Garry, P.J., Lynch, Clark, Devine and Colangelo, JJ., concur.

ORDERED that the motion of the Attorney Grievance Committee for the Third Judicial Department is granted in part and denied in part in accordance with the terms set forth in this order; and it is further

ORDERED that respondent is censured.

Footnotes

Footnote 1: Respondent is also licensed to practice law in Pennsylvania and Washington, DC.

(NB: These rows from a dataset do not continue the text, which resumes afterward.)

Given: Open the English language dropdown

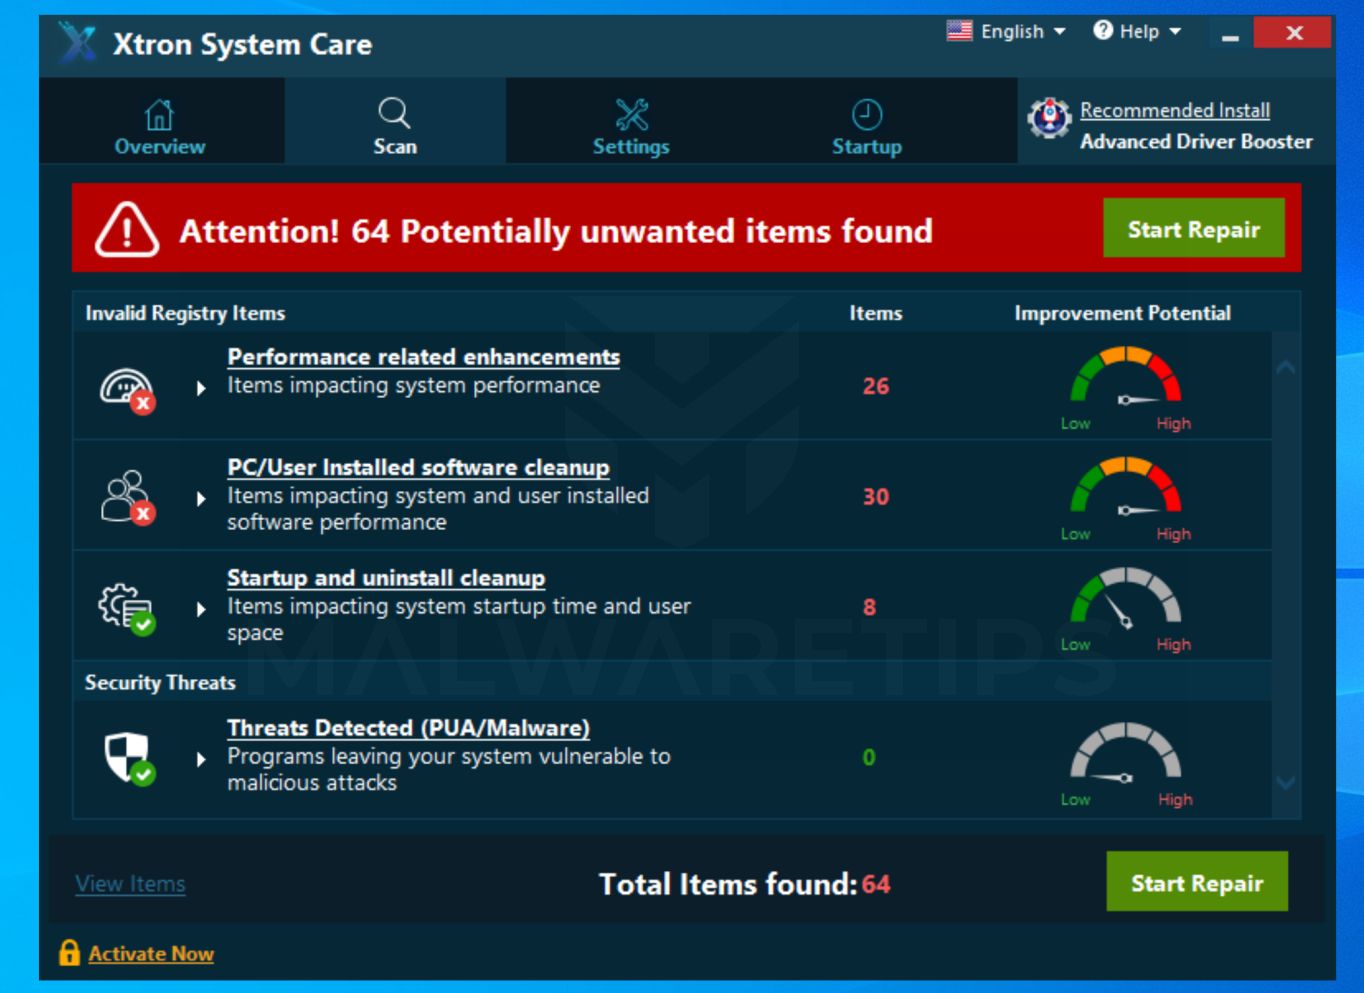Looking at the screenshot, I should pyautogui.click(x=1006, y=31).
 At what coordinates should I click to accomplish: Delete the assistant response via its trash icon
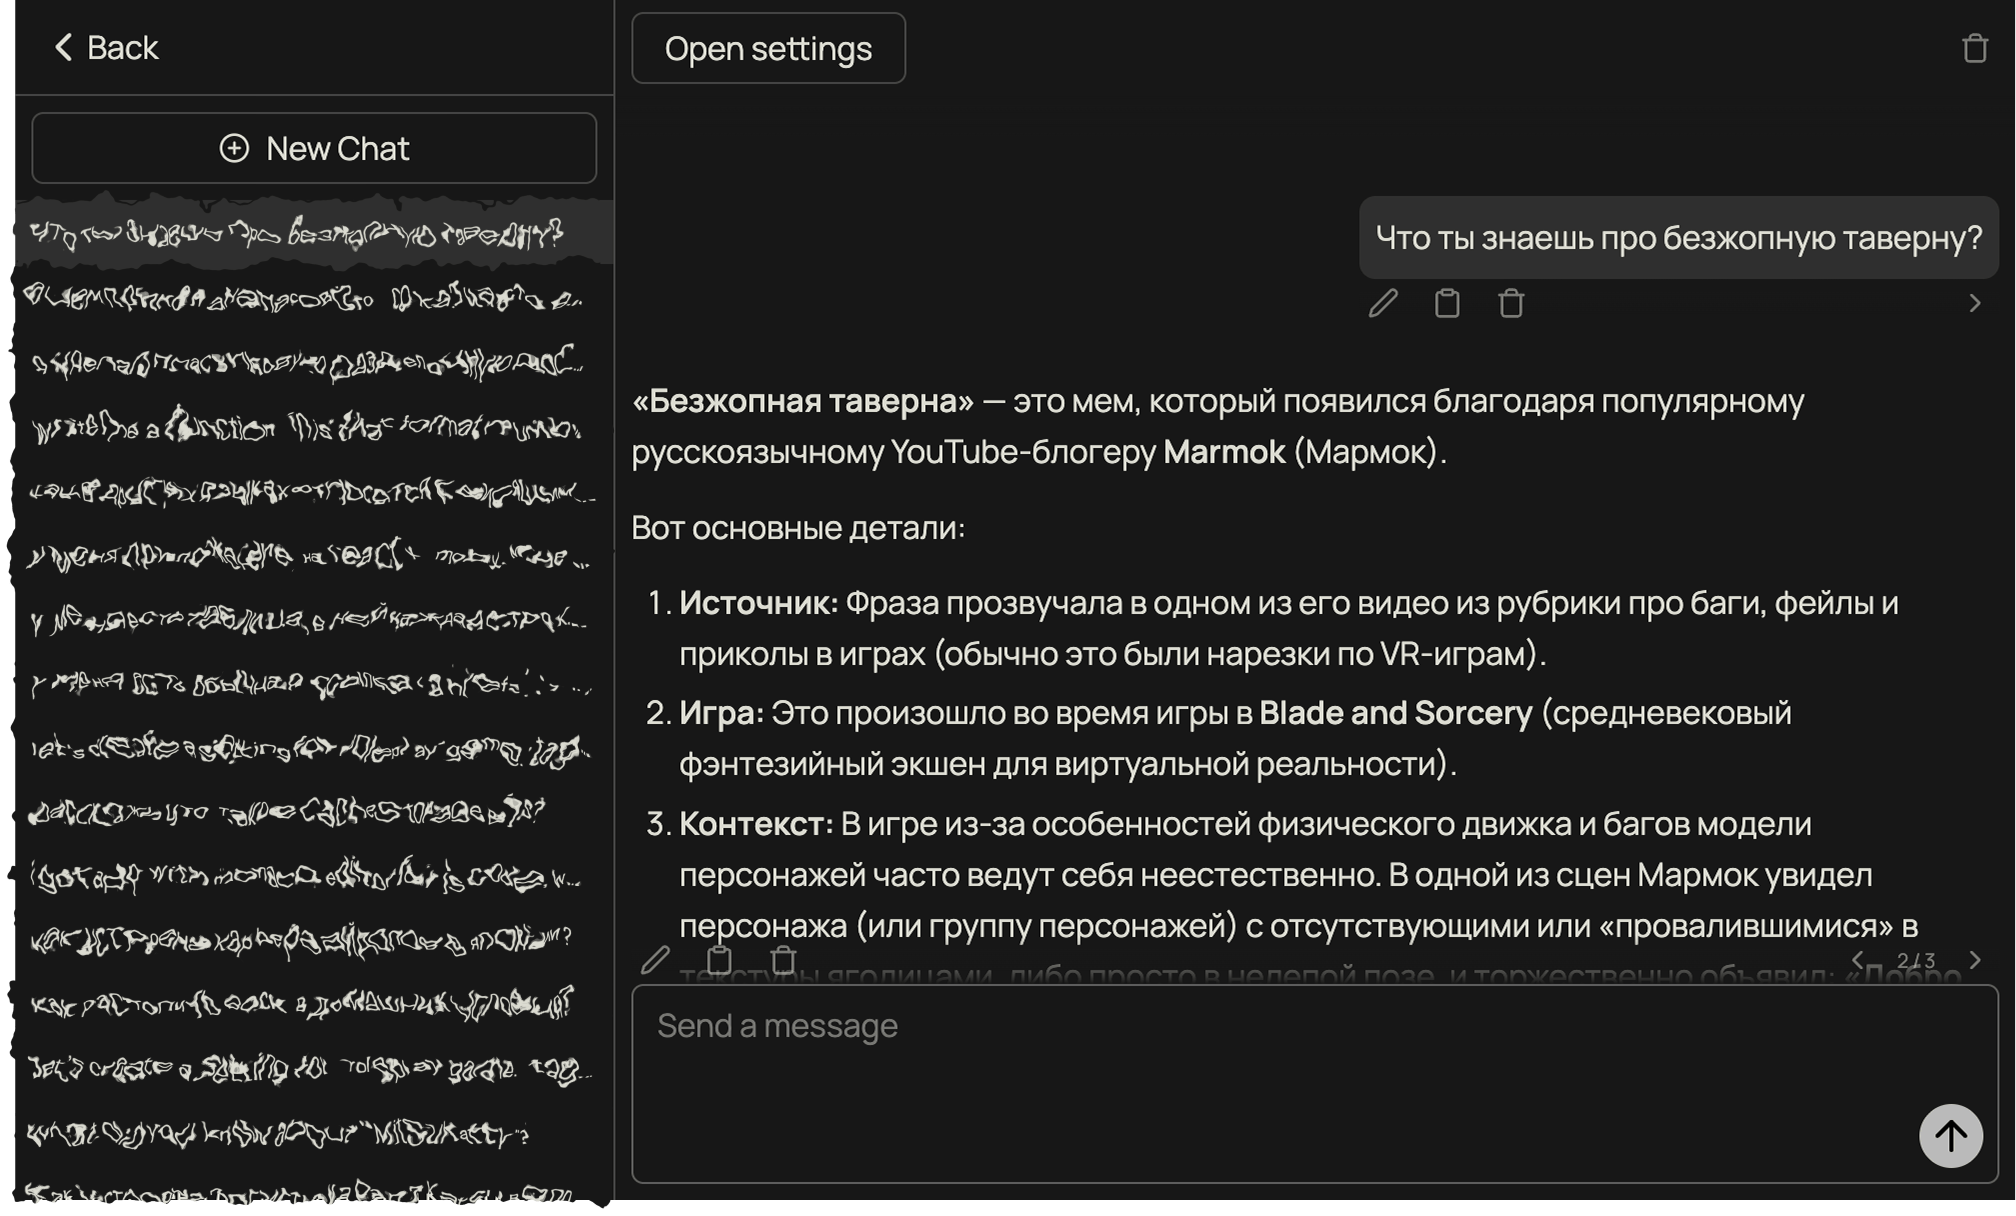click(783, 960)
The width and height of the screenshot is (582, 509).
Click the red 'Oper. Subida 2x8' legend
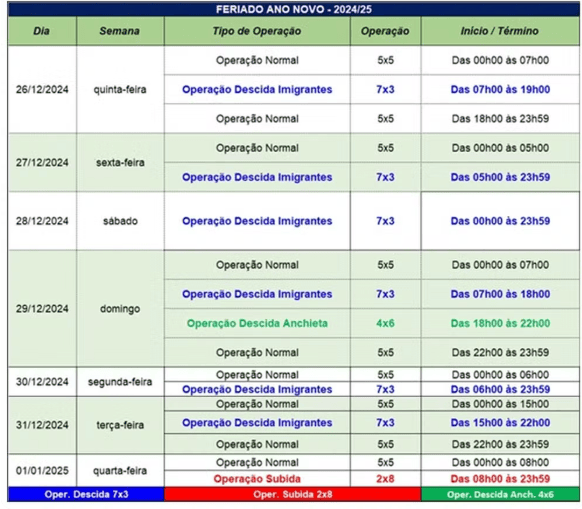[x=292, y=494]
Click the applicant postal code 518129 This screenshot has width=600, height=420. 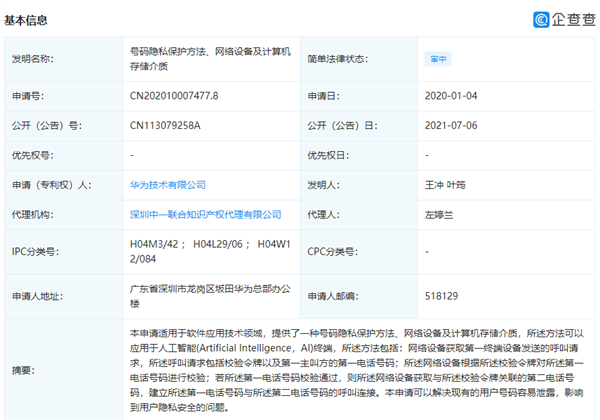click(x=441, y=297)
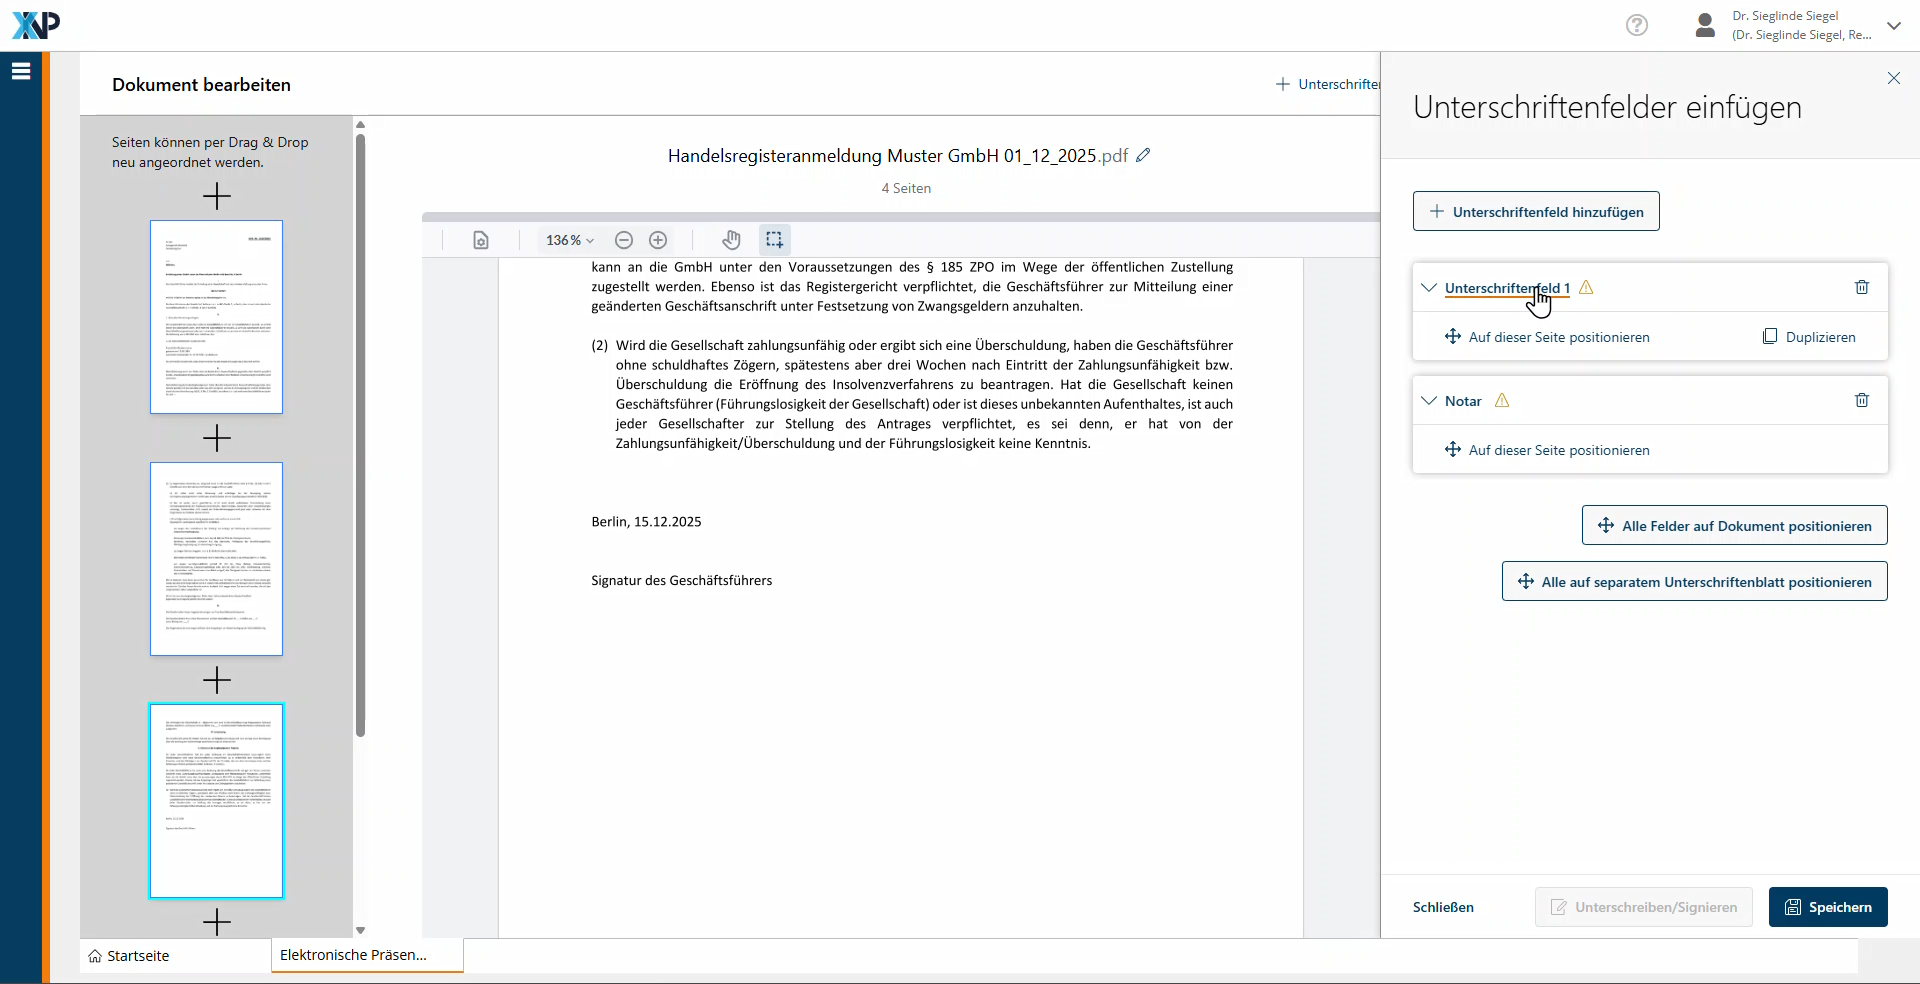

Footnote 2: Respondent's submissions demonstrate that he provided this Court's Office of Attorney Admissions with brief updates on the status of his New Jersey professional matter as part of the reporting obligation in our conditional admission order. However, we find that providing such notice does not suffice to satisfy his duty to report his foreign discipline to this Court. Further, respondent failed to provide any notice of his discipline to AGC until August 2019, well after the 30-day deadline contained in Rules for Attorney Disciplinary Matter (22 NYCRR) § 1240.13 (d).